The valley of the river Narmada (which means one who endows with bliss) has been the seat of an uninterrupted flow of human civilization dating from pre-historic times. The Narmada finds mention as one of the seven most sacred rivers in ancient Indian texts. A number of written accounts and ballads refer to this river. Its banks are dotted with temples, myths and folklore, the living symbols of a timeless Indian tradition. The river Narmada has supported a bewildering variety of people and diverse socio-cultural practices ranging from the relatively autonomous adivasi (tribal) settlements in the forests to non-tribal rural population.
The idea of damming the Narmada was discussed as far back as the late 19th century during the days of the British Raj. The first Irrigation Commission of India, in its 1901 report, mentions a barrage near Bharuch. However the black alluvial soil of the region was not considered suitable for flow irrigation from the point of view of investment.
The issue of damming the river was raised again after independence under the thrust of the Nehruvian Development policy which referred to dams as the "temples of modern India." It is said that the first Home Minister of India, Sardar Vallabhbhai Patel who hailed from the strong agrarian background of central Gujarat dreamt of harnessing the river for the benefit of his own people. This "dream" syndrome became very strong and was subsequently used by every politician in Gujarat to leverage political support for the Narmada project.

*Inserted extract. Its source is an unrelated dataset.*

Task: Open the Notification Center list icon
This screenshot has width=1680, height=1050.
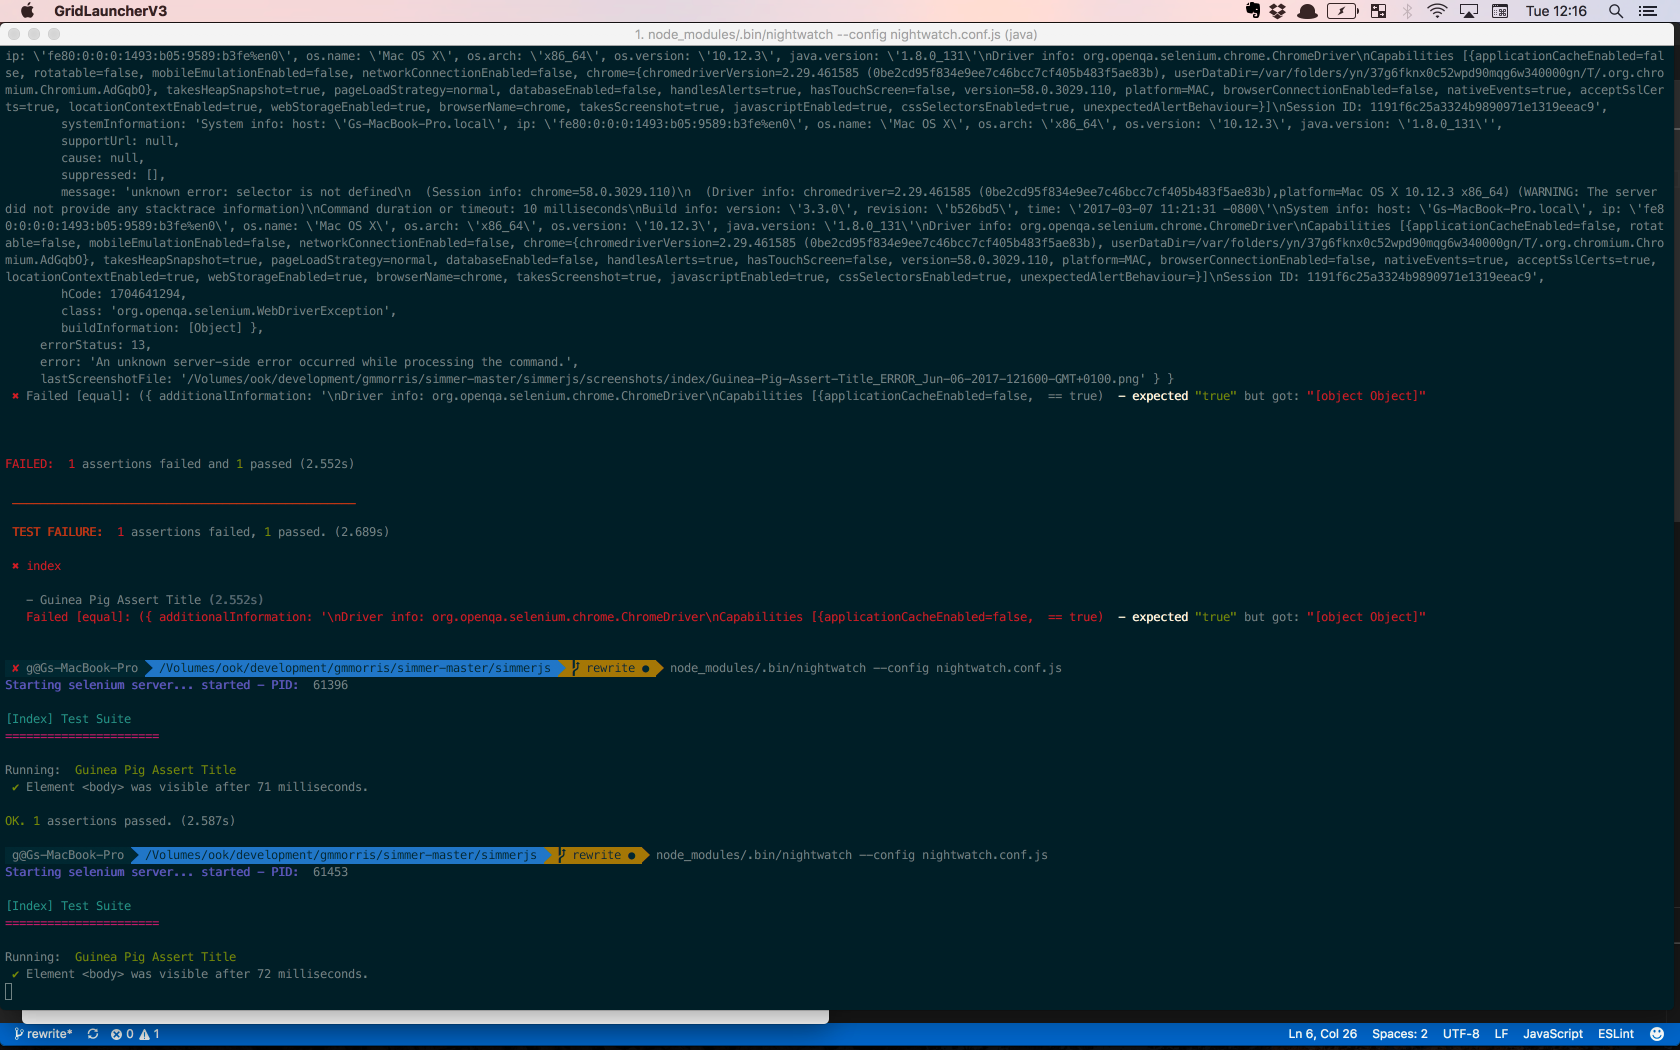Action: click(1648, 11)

The Narmada valley project was mired in controversy and dispute right from its inception. In 1965, the Khosla committee planned a 530 feet high dam in Navagam (the site of the Sardar Sarovar dam today) while allocating 13.9 MAF (million acre feet) of water to MP and 10.6 MAF to Gujarat. This proposal was immediately locked in a dispute between the so-called riparian states i.e. Gujarat, Maharashtra and MP over the sharing of the costs and benefits of the project. The chief minister of MP, Mr. Govind Narayan Singh, objected to the unprecedented submergence as a result of the dam and contested the claims of Gujarat on the Narmada waters. Gujarat on the other hand claimed a higher share of water on the basis of the projected needs of the "drought prone area" in the far-off Kutch region. In this effort, Gujarat also made Rajasthan a party to give itself more bargaining power, although Rajasthan - a non-riparian state - had nothing to do with the project.

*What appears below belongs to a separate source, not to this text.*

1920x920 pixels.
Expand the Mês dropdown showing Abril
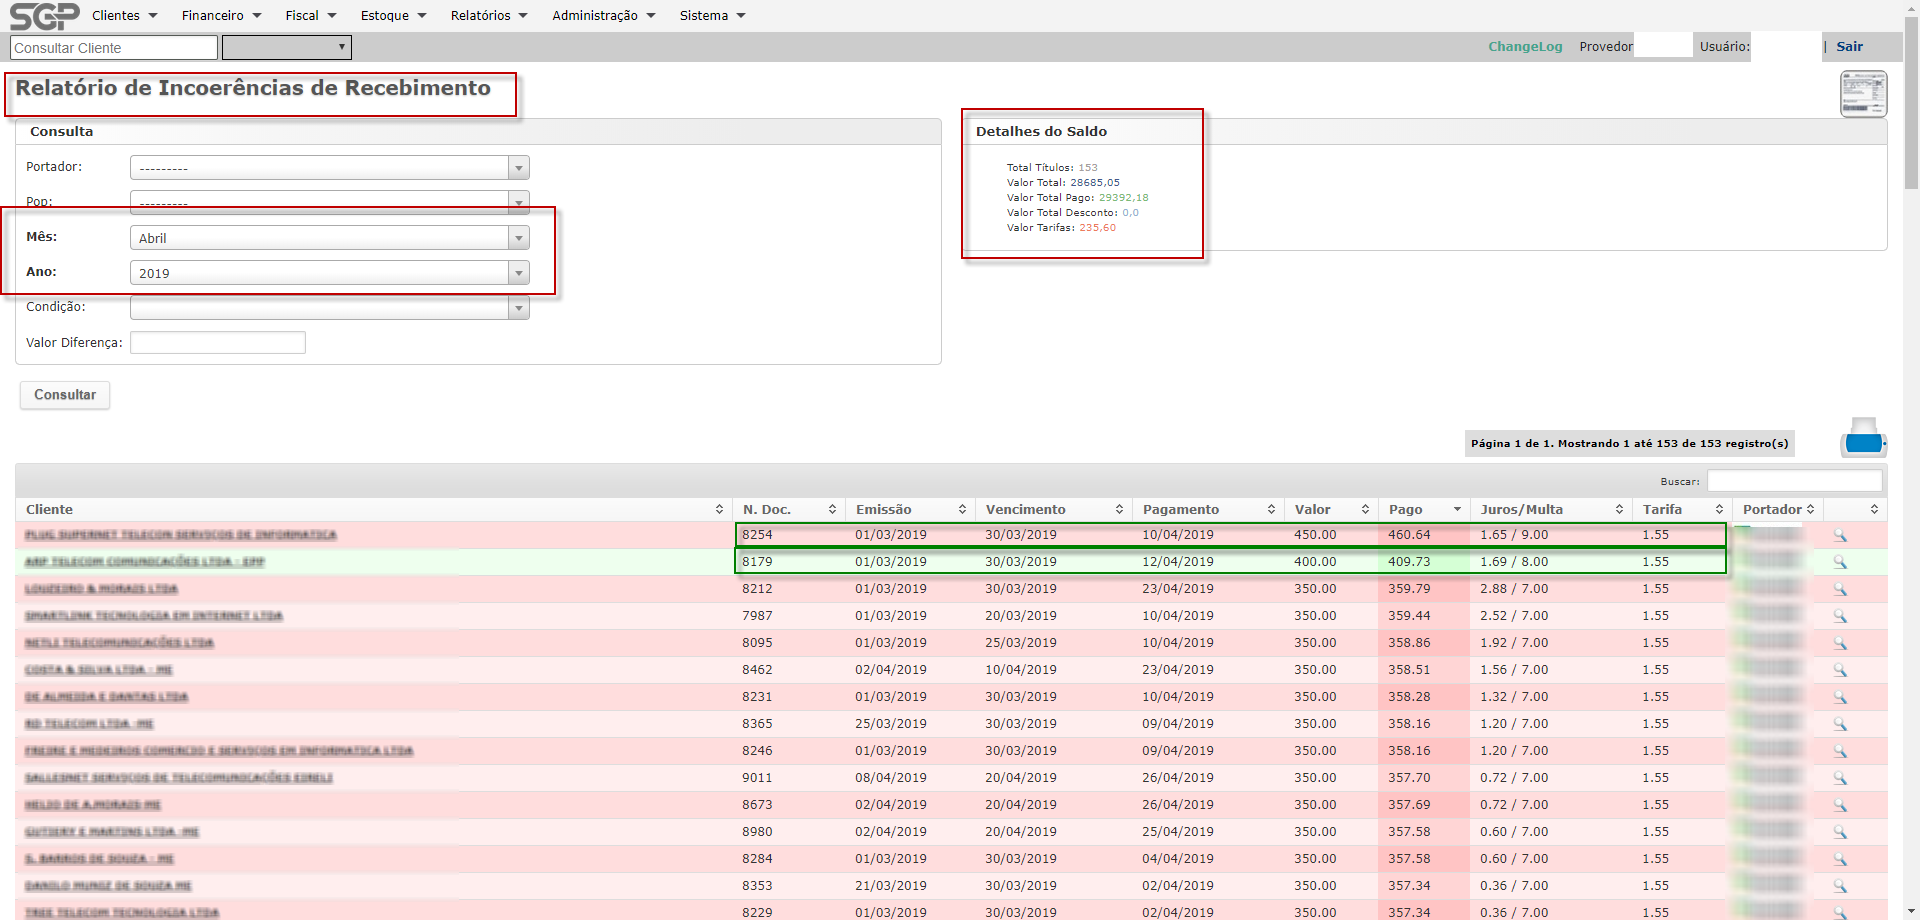pyautogui.click(x=329, y=238)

In 1969, the Government of India under Mrs. Indira Gandhi constituted the Narmada Water Disputes Tribunal (NWDT) to resolve this inter-state water dispute. The Tribunal itself was subjected to a series of wranglings between Gujarat and MP. While MP proposed a dam height 210 feet, Gujarat demanded that the height of the dam be 530 feet. While Gujarat put its water requirement at 22 MAF, MP would concede only 4 MAF. Finally in 1979, after 10 years of deliberations, the Tribunal gave its award which consisted of clear compromises between the claims of Gujarat and MP. Accordingly they allocated 9 MAF of water to Gujarat. and arrived at the 453 feet for the height of the dam. Subsequently, 2 extra feet were added to the dam height for completely unknown reasons to bring the height to round figure of 455 feet. After a token show of resistance, the main political formations in MP accepted the award.

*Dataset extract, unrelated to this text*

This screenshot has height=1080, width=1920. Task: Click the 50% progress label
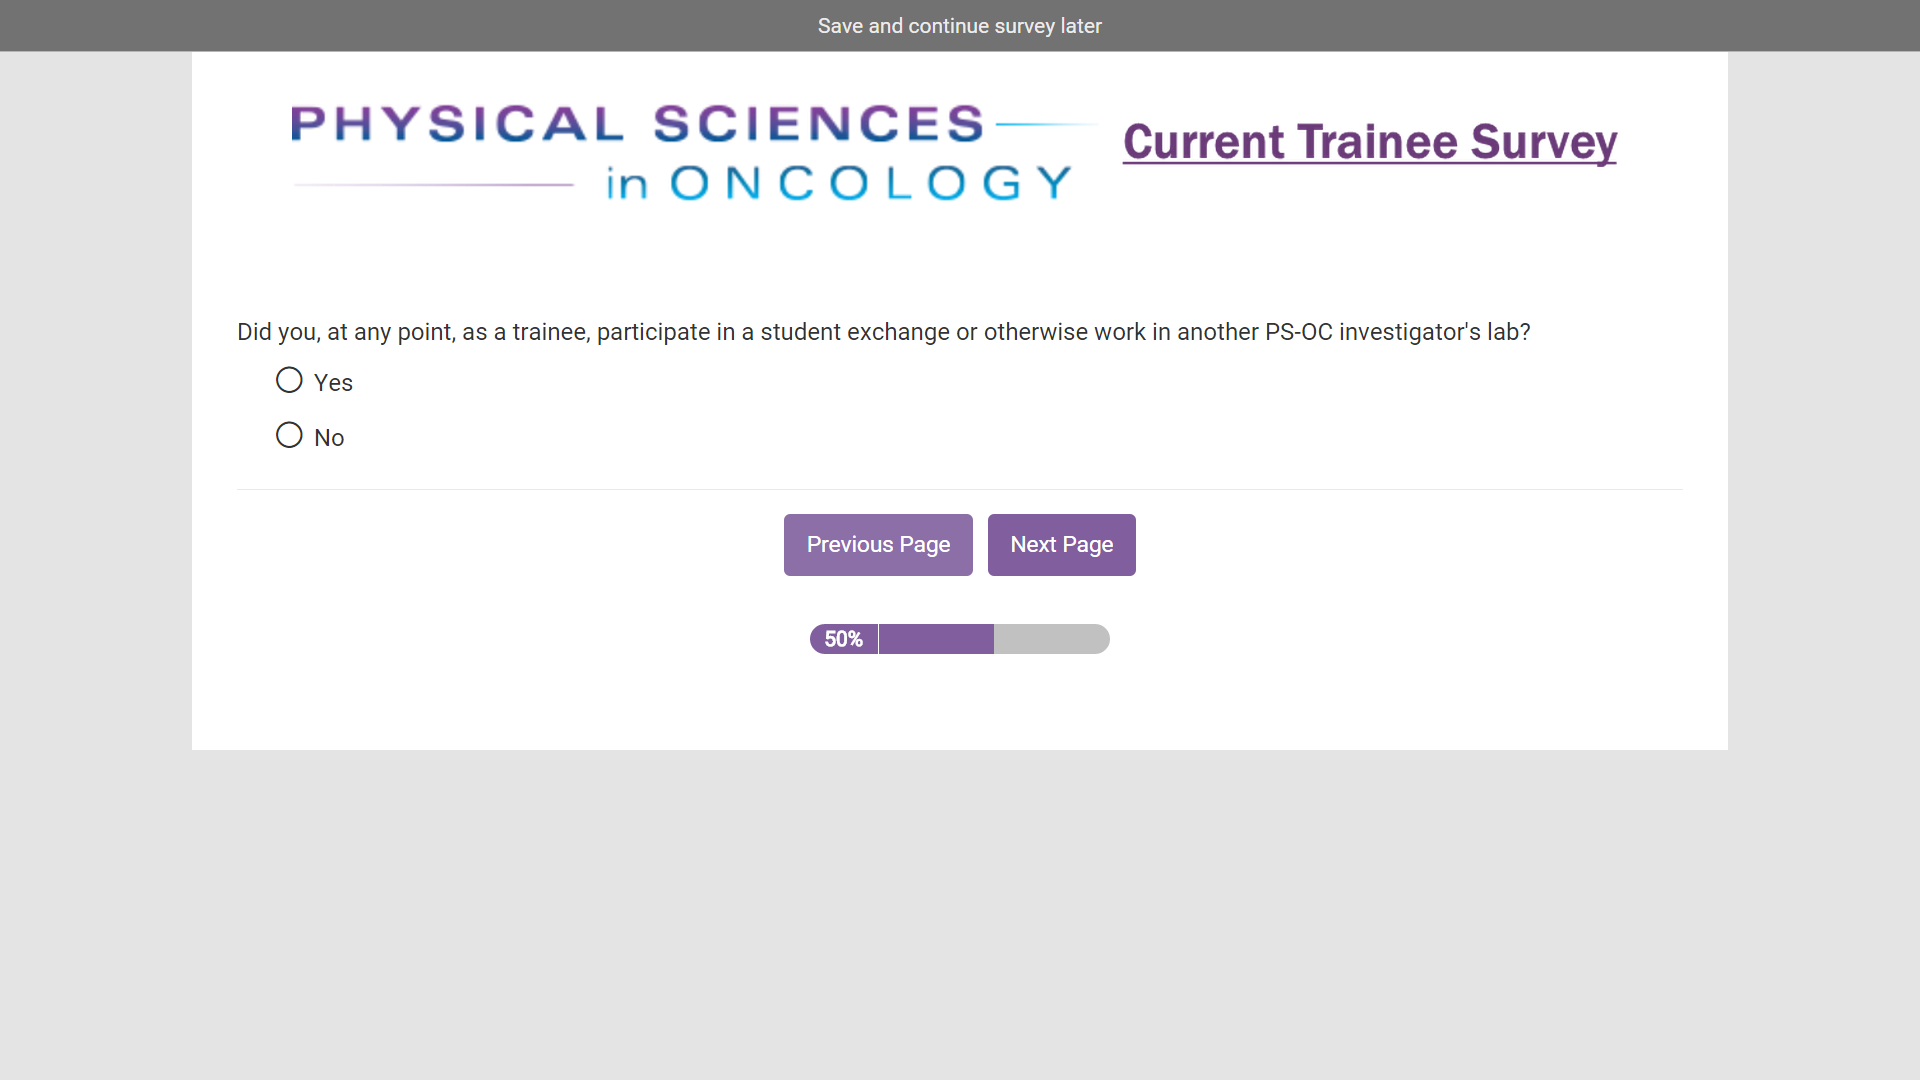pos(843,639)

The full contours of the Narmada Valley Development Plan (NVDP) appeared only towards the late 1980s. It is an ambitious plan which envisages the building of 30 big dams, 135 medium dams and 3000 small dams on the Narmada & its tributaries. If all of these dams ever get built then the river as we know it will disappear and all that will be left are a series of lakes.